Vintage Thing No.168 - Auto Union 1000
This splendid Belgian-registered example appeared at the 2022 Imp Club National at Borden in Hampshire.
When the owners started up the Auto Union 1000, I was struck by how quiet it was. There is a crackle from the zorst but no mechanical din from the valve gear.
A happy smiling steering wheel greets the driver |
Auto Union remains a brand within the Volkswagen-Audi-Gruppe and is mostly associated with the sensational GP racers of the late 1930s. During the fifties there were concerns that earnest little two-strokes would only appeal to the East German market so the DKW automobiles were rebranded as Auto Union. Mercedes-Benz had a controlling interest in DKW at the time and were penetrating the North American market. If it worked for the VW Beetle then why not the little Deek?
The pillarless hardtop styling of this Auto Union 1000 is very aspirational. It has a white steering wheel – like some contemporary Mercedes – and a column gearshift and I especially like the way the rear side windows wind down.
Styling is somewhere between the USA and West Germany, a little more eastern that mid-Atlantic. Cornish perhaps? |
Compared with its predecessors, the Auto Union 1000 had a wider track for the rear axle, an enlarged boot, front disc brakes and a patented Lubrimat oil supply system.
The story goes that the idea for Lubrimat came to Technical Director Dr William Werner and chief designer Oskar Siebler, whilst drinking coffee in the Alpine Franzenshöhe café located at hairpin 22 on the Stelvio Pass. Using a separate oil tank instead of the traditional petroil mix, this system fed oil in the ideal ratio of 1 part to 40 of fuel via a pump to a feed pipe in the carburettor. However, the first winter after Auto Union 1000’s introduction, in 1962-3, was a hard one and the oil thickened too much, causing engine bearing failure.
Americans never took the two-stroke triple to their hearts in the same way as they did the four-stroke Beetle. Even producing a sports car like a baby Ford Thunderbird didn’t endear DKW or the Audi to the good ole US of stateside. Two-cycle engines were okay in dirt bikes but compared poorly to the V8s real T-birds packed.
The days of the two-stroke were numbered. Curiously, the successor to the Auto Union 1000 was branded the DKW F102 of 1964. This had sleek lines anticipating later Audi styling and although initially powered by an 1175cc two-stroke engine with four speeds instead of three, modern four stroke Audi engines soon replaced the three-cylinder two-stroke engine - a powerplant that still retained with only seven moving parts to the very end - and the car was rebadged as an Audi under Volkswagen ownership.

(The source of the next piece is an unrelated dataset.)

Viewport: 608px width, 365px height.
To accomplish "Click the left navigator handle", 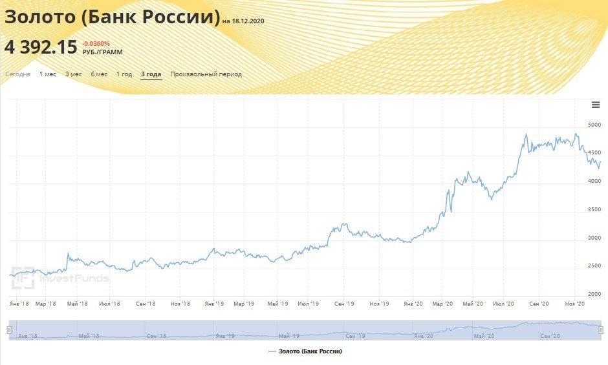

With an ignition coil for each cylinder, the Auto Union 1000 anticipated modern cars or had a degree of built in redundancy in case of failure, just like a light aircraft |
In six years, Auto Union made 171,008 cars, mostly at the Düsseldorf plant (in the old Rheinmetall - Borsig factory) but the design lived on in Argentina and Brazil.
Maximum power varied between 33 and 37kW although the F102 boasted 51kW and many of these engines were super-tuned for racing, especially behind the Iron Curtain as they were often all that was available for competition.